Microsoft Corp. (MSFT:US)’s digital crime unit has teamed up with the U.S. Federal Bureau of Investigation and its European counterpart to fight software that infected more than 2 million computers to steal revenue from online advertisers.
They’re working to track down computers that have been taken over with the malicious software known as ZeroAccess or Sirefef, and get rid of the malware, Microsoft said in a statement. While the effort won’t eliminate the threat, it should significantly reduce the fraud, which has cost online advertisers an estimated $2.7 million a month, the Redmond, Washington-based company said.
The “botnet,” a group of connected programs, is used to redirect queries in search engines owned by companies such as Google Inc., Yahoo! Inc. and Microsoft, to certain sites to steal money generated by ad clicks. It also creates automated Web traffic that simulates users’ clicks on ads, for which advertisers pay.

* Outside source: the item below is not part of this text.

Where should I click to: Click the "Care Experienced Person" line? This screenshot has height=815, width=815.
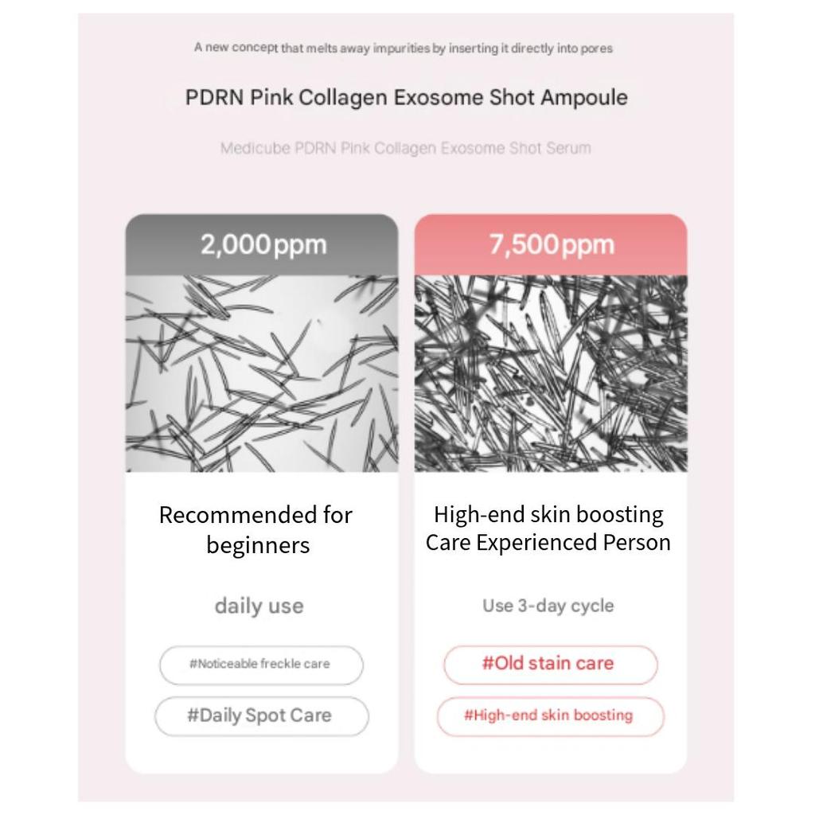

“Due to its botnet architecture, ZeroAccess is one of the most robust and durable botnets in operation today and was built to be resilient to disruption efforts,” Microsoft said in the statement. The malware relies “on a peer-to-peer infrastructure that allows cybercriminals to remotely control the botnet from tens of thousands of different computers.”
Microsoft filed a civil suit against those operating ZeroAccess last week and got authorization from the U.S. District Court for the Western District of Texas to block communications between computers that had been identified as being used to commit the schemes. Microsoft also took control of 49 web domains thought to be affiliated with ZeroAccess.
In coordinated action, Europol, the European Union’s law-enforcement agency, targeted 18 computer IP addresses in Europe, working with Latvia, Luxembourg, Switzerland, the Netherlands and Germany to execute search warrants and seizures.
ZeroAccess was first identified in 2011, according to a report from computer security firm Symantec Corp., the biggest maker of computer-security software. Distributors of the “Trojan horse” malware, which hides itself in PCs, have also been known to download software onto computers to mine Bitcoins, a virtual currency, Symantec said on its website.